● **Input for this task**

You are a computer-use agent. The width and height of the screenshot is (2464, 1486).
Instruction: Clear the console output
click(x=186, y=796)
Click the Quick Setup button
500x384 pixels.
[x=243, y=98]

● **Your task**
Copy every item above word for word, line by line.

● **Solution to this exercise**
You are a computer-use agent. The width and height of the screenshot is (2464, 1486).
Instruction: Clear the console output
click(x=186, y=796)
Click the Quick Setup button
500x384 pixels.
[x=243, y=98]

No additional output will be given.